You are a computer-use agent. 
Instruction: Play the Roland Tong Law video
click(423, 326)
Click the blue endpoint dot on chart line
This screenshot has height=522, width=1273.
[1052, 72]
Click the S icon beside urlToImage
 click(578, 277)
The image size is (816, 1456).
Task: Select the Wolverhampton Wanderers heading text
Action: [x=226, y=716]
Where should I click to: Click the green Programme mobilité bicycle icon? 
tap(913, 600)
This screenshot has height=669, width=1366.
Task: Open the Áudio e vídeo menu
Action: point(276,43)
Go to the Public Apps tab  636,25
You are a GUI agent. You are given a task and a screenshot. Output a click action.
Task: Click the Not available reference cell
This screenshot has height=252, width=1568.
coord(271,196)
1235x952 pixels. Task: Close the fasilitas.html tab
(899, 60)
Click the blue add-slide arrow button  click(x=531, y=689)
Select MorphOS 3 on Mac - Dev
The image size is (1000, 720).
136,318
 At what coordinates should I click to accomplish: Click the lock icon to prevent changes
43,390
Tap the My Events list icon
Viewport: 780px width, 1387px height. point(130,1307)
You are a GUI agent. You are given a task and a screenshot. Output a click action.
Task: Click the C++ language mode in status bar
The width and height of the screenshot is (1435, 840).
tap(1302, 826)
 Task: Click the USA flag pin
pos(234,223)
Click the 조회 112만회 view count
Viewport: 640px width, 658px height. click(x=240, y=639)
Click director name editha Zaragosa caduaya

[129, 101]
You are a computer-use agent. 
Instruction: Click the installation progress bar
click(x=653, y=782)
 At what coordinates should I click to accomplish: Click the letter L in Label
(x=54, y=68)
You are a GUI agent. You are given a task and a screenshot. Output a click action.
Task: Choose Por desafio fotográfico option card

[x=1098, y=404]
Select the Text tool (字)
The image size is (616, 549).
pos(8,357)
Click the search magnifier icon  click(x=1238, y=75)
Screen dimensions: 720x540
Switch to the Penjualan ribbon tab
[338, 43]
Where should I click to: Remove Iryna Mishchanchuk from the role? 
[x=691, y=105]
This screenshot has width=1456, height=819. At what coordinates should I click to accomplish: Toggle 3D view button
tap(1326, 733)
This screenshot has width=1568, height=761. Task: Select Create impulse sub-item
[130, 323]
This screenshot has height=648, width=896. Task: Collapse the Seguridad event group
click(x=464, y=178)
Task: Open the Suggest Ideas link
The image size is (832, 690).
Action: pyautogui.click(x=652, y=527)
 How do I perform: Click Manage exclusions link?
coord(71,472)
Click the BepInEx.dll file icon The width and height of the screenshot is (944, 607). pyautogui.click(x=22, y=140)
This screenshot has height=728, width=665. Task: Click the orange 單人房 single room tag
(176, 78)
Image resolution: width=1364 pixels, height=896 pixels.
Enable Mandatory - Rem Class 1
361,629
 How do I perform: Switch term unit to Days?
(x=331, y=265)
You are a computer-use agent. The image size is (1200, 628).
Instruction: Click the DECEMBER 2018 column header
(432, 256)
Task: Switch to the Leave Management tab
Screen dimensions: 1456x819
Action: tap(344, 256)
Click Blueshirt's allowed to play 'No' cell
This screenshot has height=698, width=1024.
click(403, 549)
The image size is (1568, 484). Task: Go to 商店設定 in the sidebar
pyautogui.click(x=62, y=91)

§ TASK OBJECTIVE
Pick out each line of the material above that contains the string "pixels" and copy those lines.

§ RESULT BELOW
1235x952 pixels. Task: Close the fasilitas.html tab
Image resolution: width=1364 pixels, height=896 pixels.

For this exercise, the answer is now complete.